Le chou-fleur et ses victimes (Sylvain Charlebois)
Notre cuisine s’est certainement métamorphosée depuis quelques années. Malgré tous les changements et toutes les tendances qu’on nous propose, les fruits et légumes demeurent toujours des éléments essentiels à une saine alimentation, et ce, partout dans le monde. Mais selon une étude publiée aujourd’hui par les Universités de Guelph en Ontario et Dalhousie en Nouvelle-Écosse, le prix élevé des fruits et légumes a irrémédiablement affecté les Canadiens ces derniers temps, mais de manière inégale.
Plus de 1000 personnes à travers le Canada ont répondu à un sondage au cours du mois de mai dernier, et les résultats sont stupéfiants. Depuis un an, la hausse du prix des fruits et légumes a forcé plus de 26 % des Canadiens à réduire leur consommation, un seuil alarmant. L’étude démontre aussi que les ménages à faible revenu ont la plupart du temps diminué leur consommation de fruits et légumes. Plus de 45 % des gens questionnés ont acheté ou envisagé d’acheter les produits surgelés, et 16 % ont opté pour les jus en remplacement des fruits frais. Tandis que les personnes interrogées enregistrant un revenu plus élevé optaient pour le surgelé, la majorité des ménages à faible revenu valorisaient les jus comme alternative aux denrées fraîches. Même si certains jus valent plus la peine que d’autres, il était difficile d’évaluer si le choix des consommateurs était judicieux.

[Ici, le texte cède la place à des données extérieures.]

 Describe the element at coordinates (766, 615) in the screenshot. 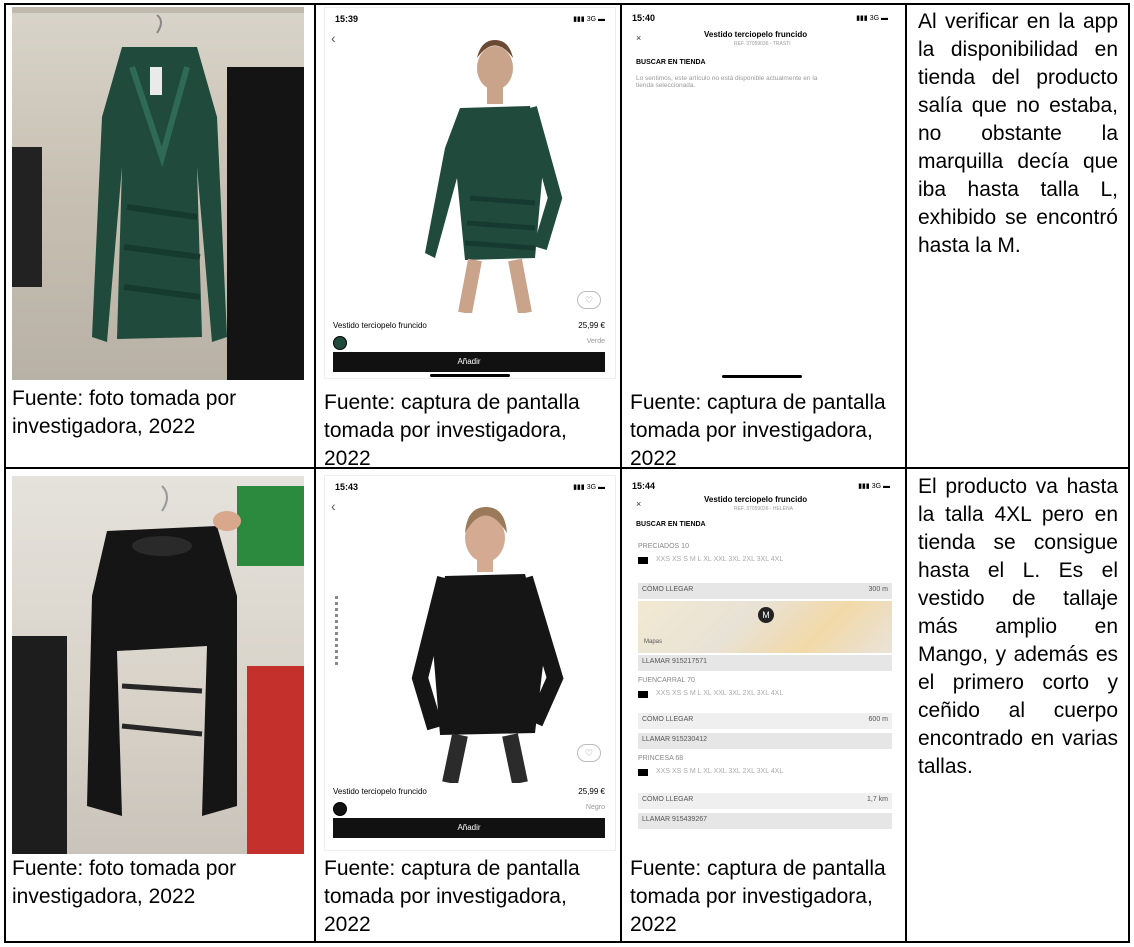

I see `map-pin-icon: M` at that location.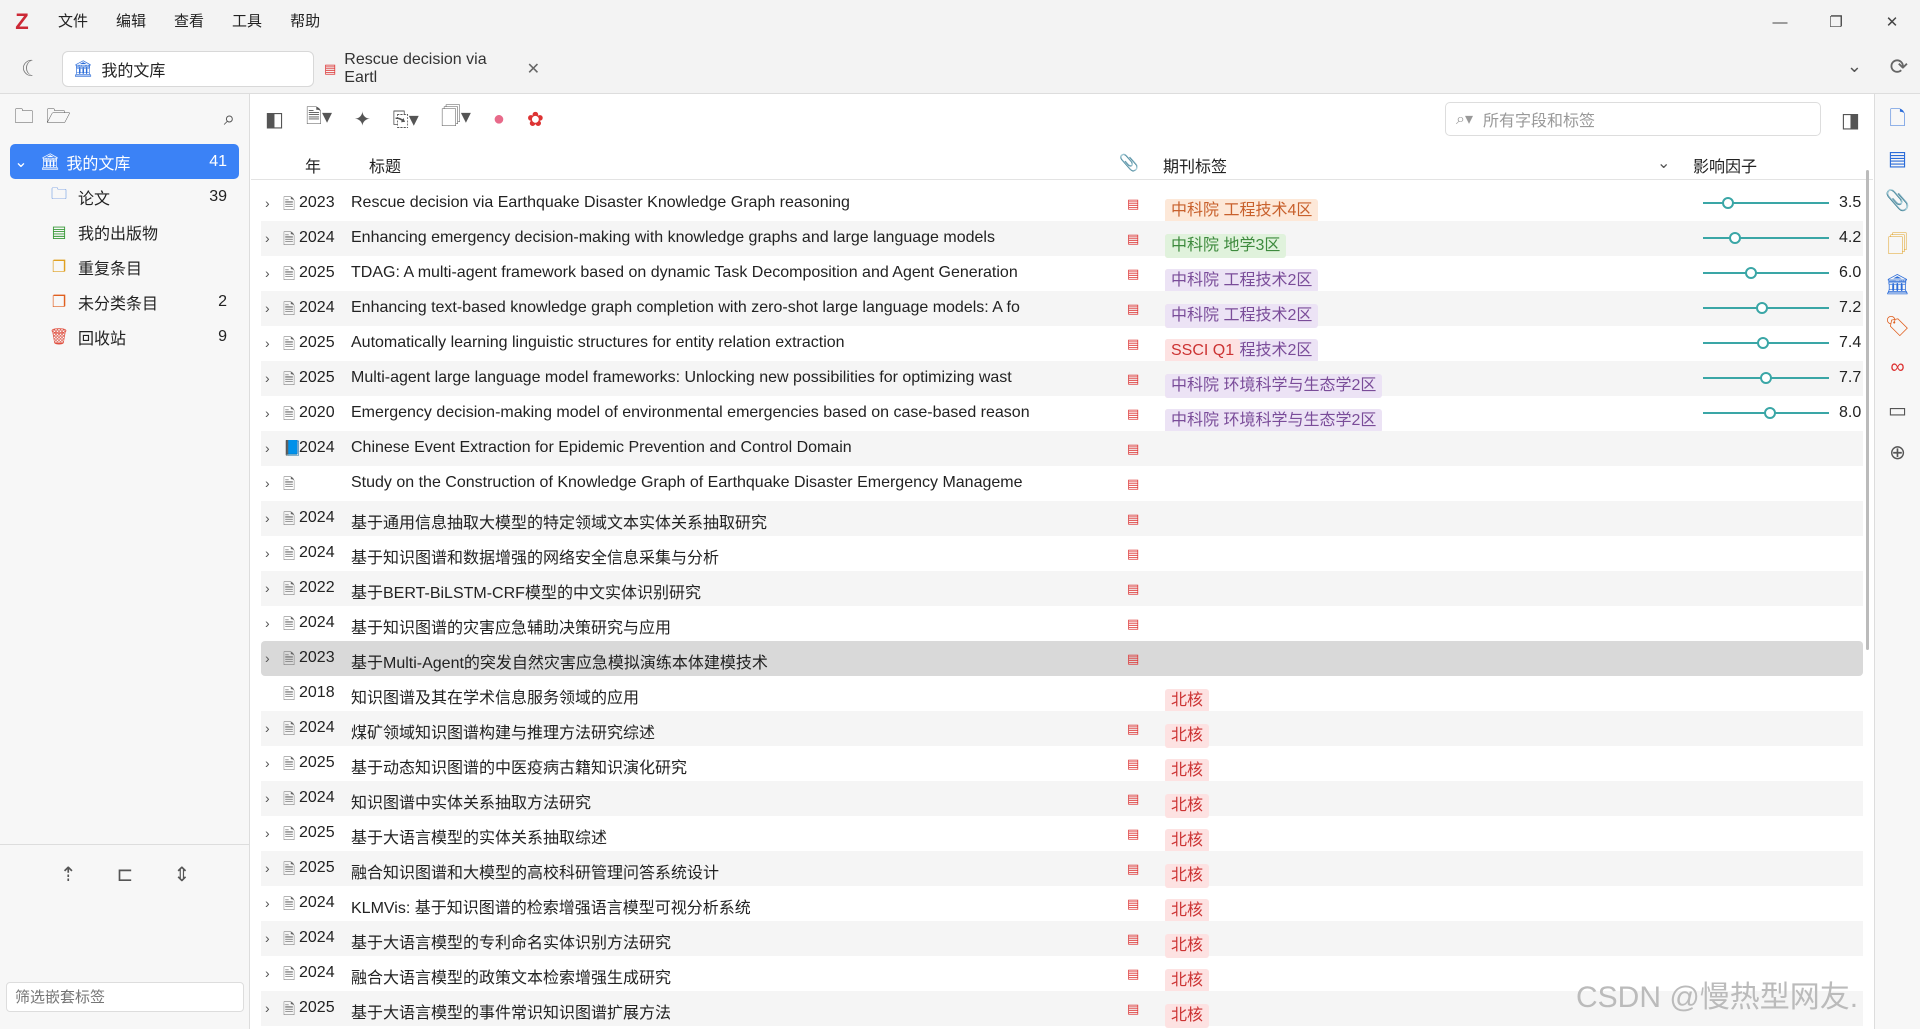 The image size is (1920, 1029). Describe the element at coordinates (131, 22) in the screenshot. I see `menu-edit: 编辑` at that location.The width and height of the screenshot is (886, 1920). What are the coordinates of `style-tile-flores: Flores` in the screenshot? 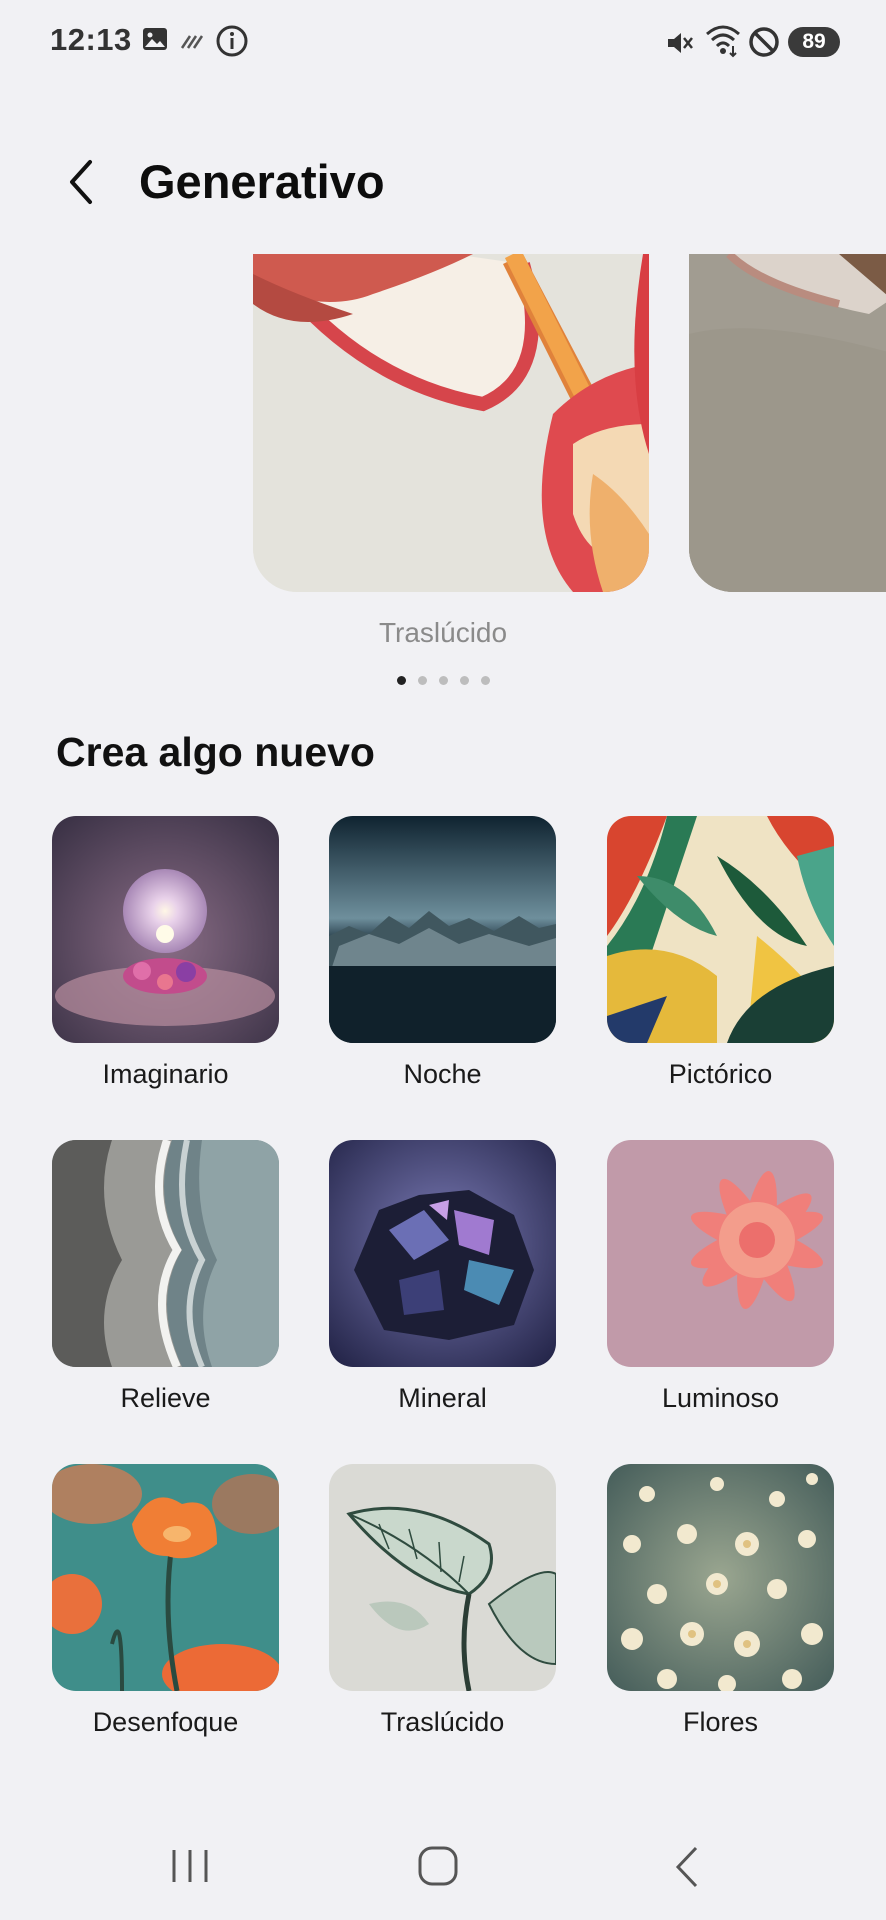 It's located at (720, 1601).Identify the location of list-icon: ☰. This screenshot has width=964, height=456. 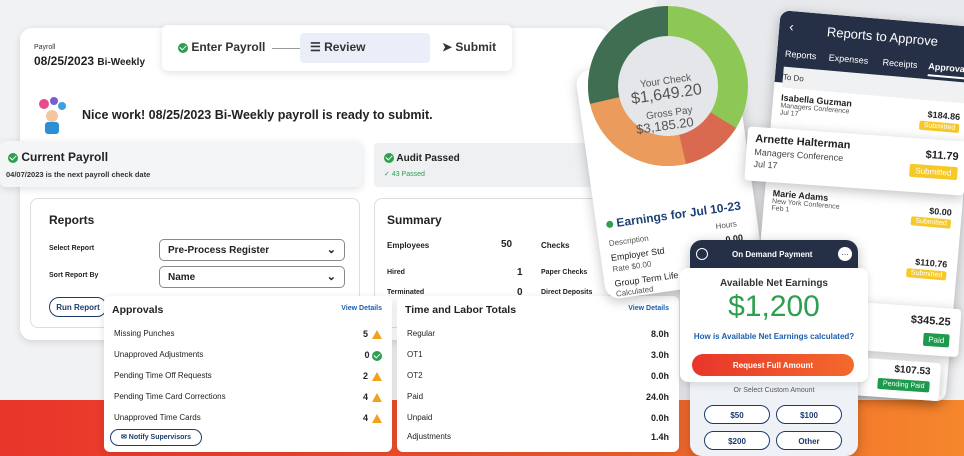
(316, 47).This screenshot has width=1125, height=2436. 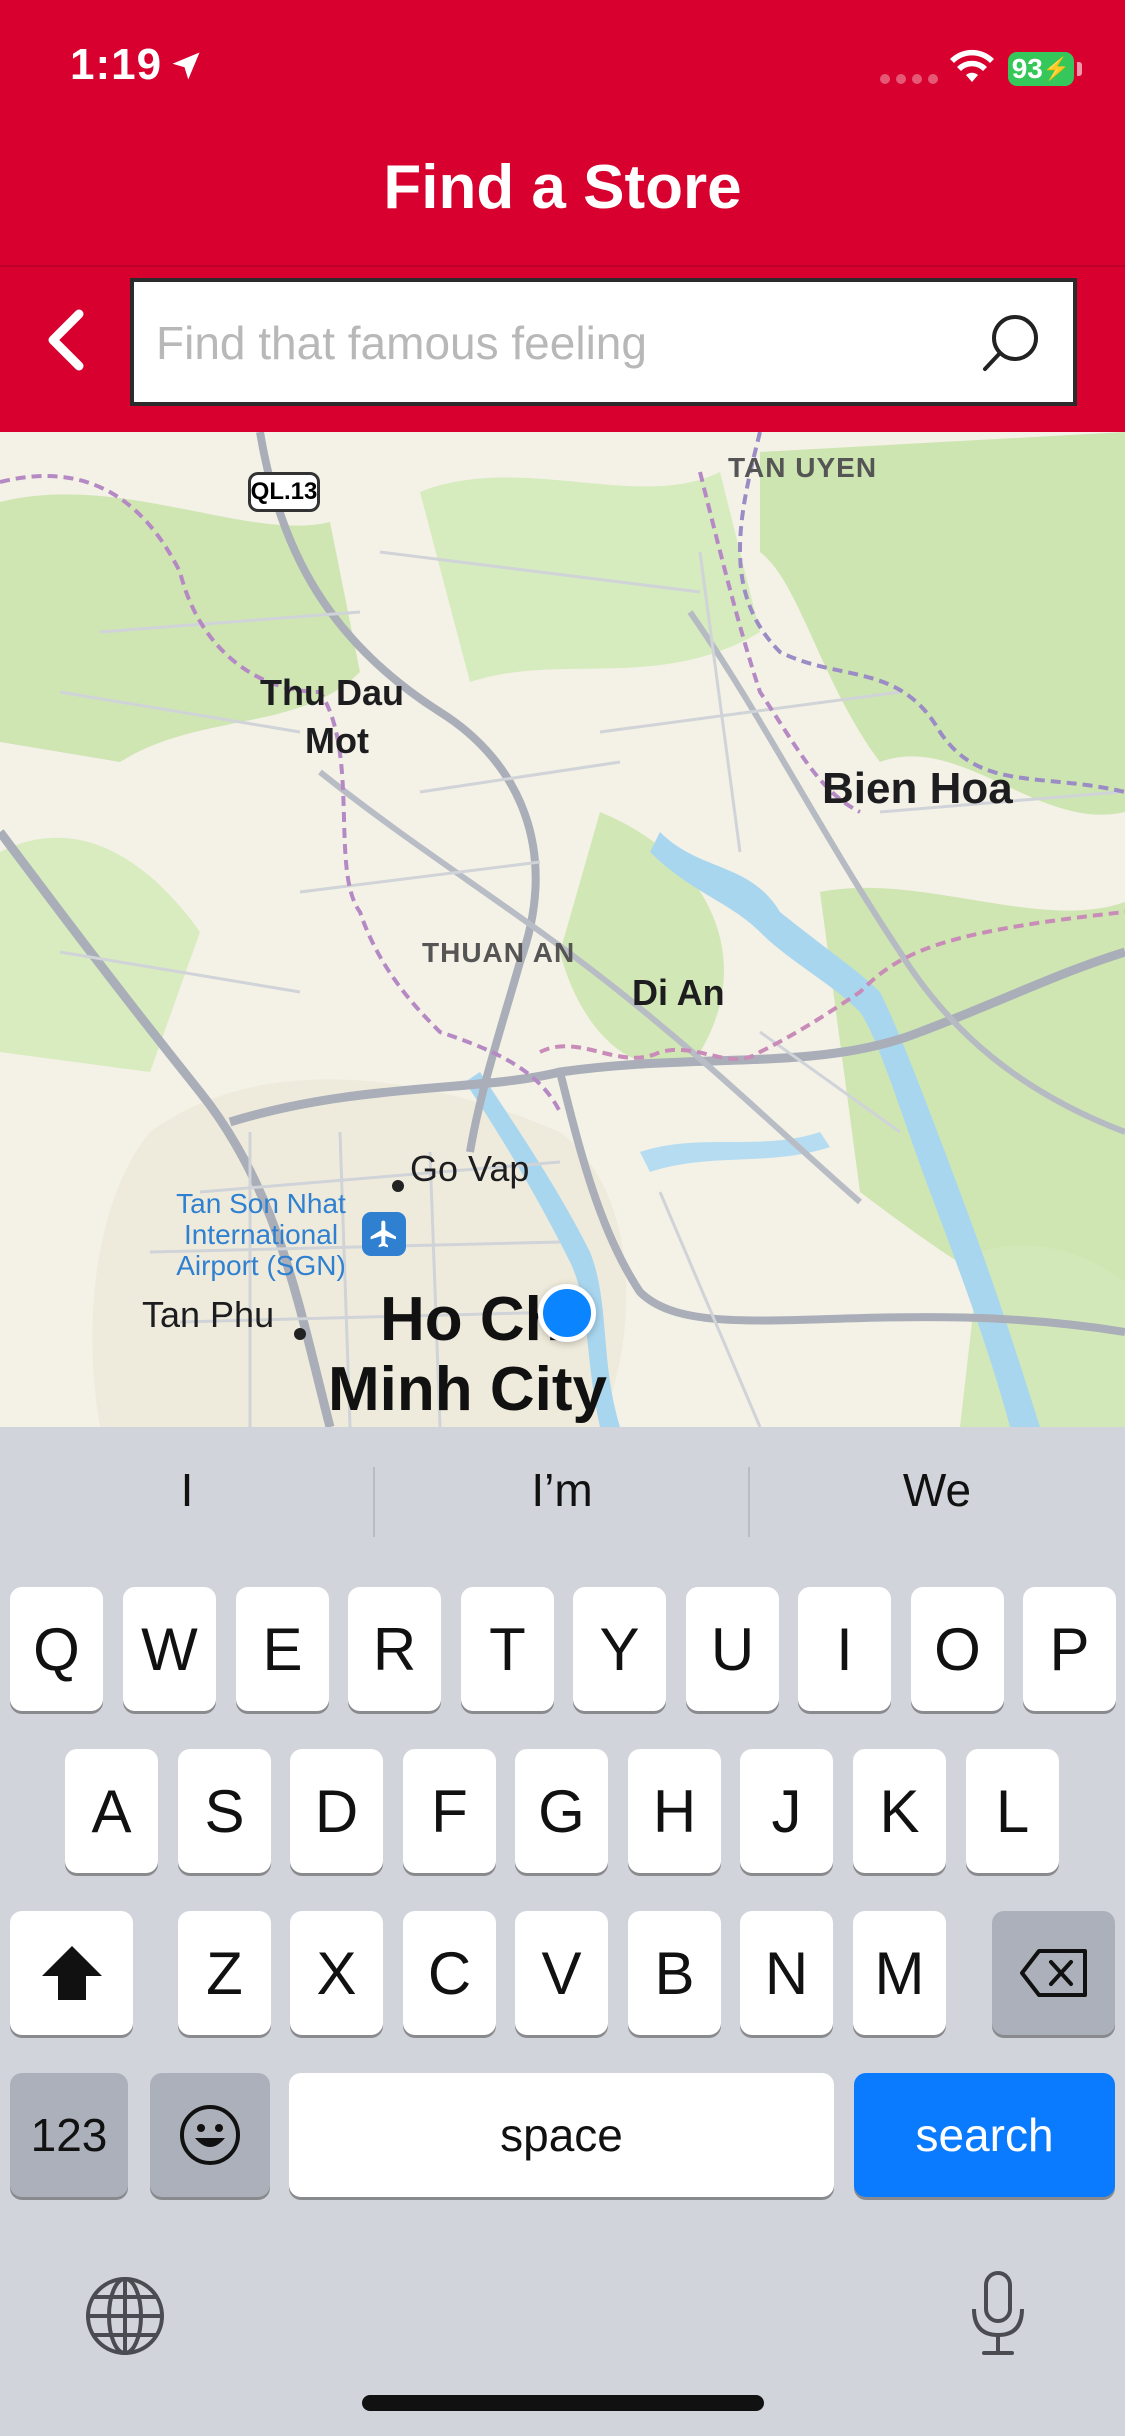 I want to click on key-d: D, so click(x=336, y=1811).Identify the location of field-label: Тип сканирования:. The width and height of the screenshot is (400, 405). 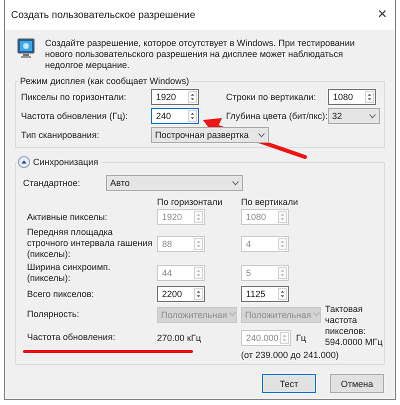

Plus troublant encore, il semble y avoir un vent de scepticisme qui prévaut dans l’esprit des consommateurs. Au total, pratiquement 39 % des Canadiens estiment que l’augmentation du prix de plusieurs fruits et légumes est injustifiée. Sans surprise, le scepticisme est plus palpable chez les gens à faible revenu. Il semble y avoir une perception d’abus de confiance entre les précaires et l’industrie agroalimentaire, malgré le martèlement constant des changements climatiques et de la faiblesse du huard qui affectent les prix. Les distributeurs alimentaires devraient considérer ces résultats comme une invitation à adopter une nouvelle approche, ou du moins, un nouvel argumentaire.
Ces résultats sont préoccupants. Certaines statistiques suggèrent que 59 % des jeunes Canadiens ne consomment pas suffisamment de fruits et légumes. Avec les plus récentes hausses, l’étude nous porte à croire que ce pourcentage a sûrement augmenté depuis un an. Et contrairement à la viande, il existe peu de substituts pour ces produits. Un ménage ordinaire dépensera entre 16 % et 20 % de son budget sur les fruits et légumes. Donc, en moyenne, le ménage normal au Canada doit débourser entre 65 $ et 85 $ de plus en fruits et légumes, à cause de l’augmentation de cette année. En valeur nominale, ce n’est peut-être pas grand-chose, mais les Canadiens financièrement éprouvés semblent vouloir prioriser autre chose en un rien de temps, lorsque les prix de bons produits alimentaires sont plus volatils. L’impact sur notre sécurité nutritionnelle est donc énorme.
En tant que société, nous avons porté une attention particulière à la sécurisation alimentaire de nos peuples. Mais la sécurité nutritionnelle est tout aussi importante. Les fruits et légumes ont la cote chez les gens professionnels, riches et éduqués, mais nous devons trouver une façon de les valoriser dans nos assiettes auprès de ceux qui les boudent, dès qu’ils en ont la chance. Une plus grande conscientisation passe par l’éducation pour ceux qui ne savent pas trop quoi faire avec certains produits. De plus, le sondage publié aujourd’hui par les Universités de Guelph et Dalhousie suggère que les consommateurs qui consultent les circulaires et utilisent des applications sur les téléphones intelligents sont plus rationnels. Ayant une stratégie en tête avant de mettre le pied dans un magasin, ces clients épargnent, un point c’est tout.
Pendant que les mieux nantis gèrent bien les aléas d’une bonne nutrition, les laissés-pour-compte étouffent. Bien sûr, une plus grande capacité de production de fruits et légumes domestiques est souhaitable à long terme. Mais en attendant, sans intervenir sur les prix, outillons mieux les plus vulnérables afin qu’ils puissent transiger sur un marché de plus en plus imprévisible.